Stored records
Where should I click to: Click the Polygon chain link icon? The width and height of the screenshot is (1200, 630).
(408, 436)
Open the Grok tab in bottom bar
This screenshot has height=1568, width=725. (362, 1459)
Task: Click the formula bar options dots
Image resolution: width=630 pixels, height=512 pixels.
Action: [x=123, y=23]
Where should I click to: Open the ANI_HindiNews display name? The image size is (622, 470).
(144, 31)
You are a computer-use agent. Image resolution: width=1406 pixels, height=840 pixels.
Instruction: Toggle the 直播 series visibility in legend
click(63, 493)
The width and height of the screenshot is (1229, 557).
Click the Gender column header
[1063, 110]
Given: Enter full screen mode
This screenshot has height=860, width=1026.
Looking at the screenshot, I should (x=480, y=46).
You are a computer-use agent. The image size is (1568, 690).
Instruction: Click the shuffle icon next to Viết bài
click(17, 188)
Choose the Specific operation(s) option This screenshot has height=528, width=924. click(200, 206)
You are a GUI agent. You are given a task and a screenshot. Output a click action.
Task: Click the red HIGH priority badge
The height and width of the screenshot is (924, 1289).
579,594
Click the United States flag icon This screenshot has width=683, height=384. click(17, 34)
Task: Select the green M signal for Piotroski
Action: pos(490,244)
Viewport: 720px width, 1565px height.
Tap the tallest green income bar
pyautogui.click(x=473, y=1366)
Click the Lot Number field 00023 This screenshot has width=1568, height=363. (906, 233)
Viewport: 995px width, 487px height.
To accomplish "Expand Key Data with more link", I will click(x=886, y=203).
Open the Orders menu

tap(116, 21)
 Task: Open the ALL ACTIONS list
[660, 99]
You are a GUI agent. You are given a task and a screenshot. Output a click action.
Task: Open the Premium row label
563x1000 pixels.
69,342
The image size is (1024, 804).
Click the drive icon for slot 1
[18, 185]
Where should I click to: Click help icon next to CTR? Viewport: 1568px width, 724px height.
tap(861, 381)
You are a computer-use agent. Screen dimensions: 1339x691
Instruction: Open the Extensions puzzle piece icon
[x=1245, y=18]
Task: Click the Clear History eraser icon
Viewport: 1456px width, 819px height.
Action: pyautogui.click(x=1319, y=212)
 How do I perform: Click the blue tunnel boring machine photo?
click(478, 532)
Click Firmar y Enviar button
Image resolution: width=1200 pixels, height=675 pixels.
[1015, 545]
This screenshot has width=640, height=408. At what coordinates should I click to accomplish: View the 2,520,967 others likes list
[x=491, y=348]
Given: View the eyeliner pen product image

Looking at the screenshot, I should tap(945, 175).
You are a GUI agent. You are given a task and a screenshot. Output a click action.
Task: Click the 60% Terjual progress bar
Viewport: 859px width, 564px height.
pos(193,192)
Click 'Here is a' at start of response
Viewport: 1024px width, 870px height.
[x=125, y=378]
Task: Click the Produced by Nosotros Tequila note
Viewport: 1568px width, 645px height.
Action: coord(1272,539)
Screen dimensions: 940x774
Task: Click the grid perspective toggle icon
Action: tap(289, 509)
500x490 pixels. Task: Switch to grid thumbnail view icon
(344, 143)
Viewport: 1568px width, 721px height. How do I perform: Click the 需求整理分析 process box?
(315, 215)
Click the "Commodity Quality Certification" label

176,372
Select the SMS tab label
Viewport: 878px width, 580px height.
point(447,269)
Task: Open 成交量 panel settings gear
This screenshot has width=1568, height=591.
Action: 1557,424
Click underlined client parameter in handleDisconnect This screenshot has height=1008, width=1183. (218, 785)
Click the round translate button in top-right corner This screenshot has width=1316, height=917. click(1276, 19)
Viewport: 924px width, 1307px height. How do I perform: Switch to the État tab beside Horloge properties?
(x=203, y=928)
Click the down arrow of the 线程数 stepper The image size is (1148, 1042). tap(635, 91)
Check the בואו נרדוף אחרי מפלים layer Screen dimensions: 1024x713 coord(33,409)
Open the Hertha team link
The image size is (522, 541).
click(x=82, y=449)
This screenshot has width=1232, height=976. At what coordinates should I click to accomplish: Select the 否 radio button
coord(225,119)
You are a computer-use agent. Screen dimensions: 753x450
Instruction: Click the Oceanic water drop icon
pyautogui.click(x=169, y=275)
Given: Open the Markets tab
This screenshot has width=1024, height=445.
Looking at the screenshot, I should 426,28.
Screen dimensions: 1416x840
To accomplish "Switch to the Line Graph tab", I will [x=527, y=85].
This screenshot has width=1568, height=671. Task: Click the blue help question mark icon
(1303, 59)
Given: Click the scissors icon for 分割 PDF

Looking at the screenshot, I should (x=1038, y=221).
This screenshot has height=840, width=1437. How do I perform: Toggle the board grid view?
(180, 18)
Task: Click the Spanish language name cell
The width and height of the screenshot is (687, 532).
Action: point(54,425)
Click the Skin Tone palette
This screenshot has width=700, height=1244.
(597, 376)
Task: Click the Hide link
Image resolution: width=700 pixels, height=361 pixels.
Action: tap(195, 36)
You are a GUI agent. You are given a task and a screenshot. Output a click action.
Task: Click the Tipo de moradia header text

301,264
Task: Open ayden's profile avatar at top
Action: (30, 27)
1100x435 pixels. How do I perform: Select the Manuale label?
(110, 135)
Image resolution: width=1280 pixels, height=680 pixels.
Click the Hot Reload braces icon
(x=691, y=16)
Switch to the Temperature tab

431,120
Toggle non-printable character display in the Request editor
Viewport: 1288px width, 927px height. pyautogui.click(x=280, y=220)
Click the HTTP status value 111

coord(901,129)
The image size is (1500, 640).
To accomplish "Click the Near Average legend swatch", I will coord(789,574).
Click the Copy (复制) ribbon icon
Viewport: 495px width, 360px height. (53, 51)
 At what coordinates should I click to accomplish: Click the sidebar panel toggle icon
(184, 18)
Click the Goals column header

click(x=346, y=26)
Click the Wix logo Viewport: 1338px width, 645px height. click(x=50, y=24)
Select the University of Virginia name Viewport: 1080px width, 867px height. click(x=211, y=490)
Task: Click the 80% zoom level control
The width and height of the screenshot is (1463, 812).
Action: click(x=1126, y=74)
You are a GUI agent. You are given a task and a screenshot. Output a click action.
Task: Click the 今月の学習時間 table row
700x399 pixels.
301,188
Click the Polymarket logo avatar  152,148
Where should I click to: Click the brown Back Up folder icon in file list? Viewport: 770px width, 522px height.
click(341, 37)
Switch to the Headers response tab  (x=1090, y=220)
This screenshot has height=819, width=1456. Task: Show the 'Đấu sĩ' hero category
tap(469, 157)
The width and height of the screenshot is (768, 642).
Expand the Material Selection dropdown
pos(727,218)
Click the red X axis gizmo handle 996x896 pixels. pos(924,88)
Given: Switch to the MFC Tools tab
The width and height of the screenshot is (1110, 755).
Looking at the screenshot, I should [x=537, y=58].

### What is being asked
Write out the lines word for word, starting with the line that contains "This screenshot has height=819, width=1456." and going on through the last of the records.

### Written response
This screenshot has height=819, width=1456. Task: Show the 'Đấu sĩ' hero category
tap(469, 157)
The width and height of the screenshot is (768, 642).
Expand the Material Selection dropdown
pos(727,218)
Click the red X axis gizmo handle 996x896 pixels. pos(924,88)
Given: Switch to the MFC Tools tab
The width and height of the screenshot is (1110, 755).
Looking at the screenshot, I should [x=537, y=58].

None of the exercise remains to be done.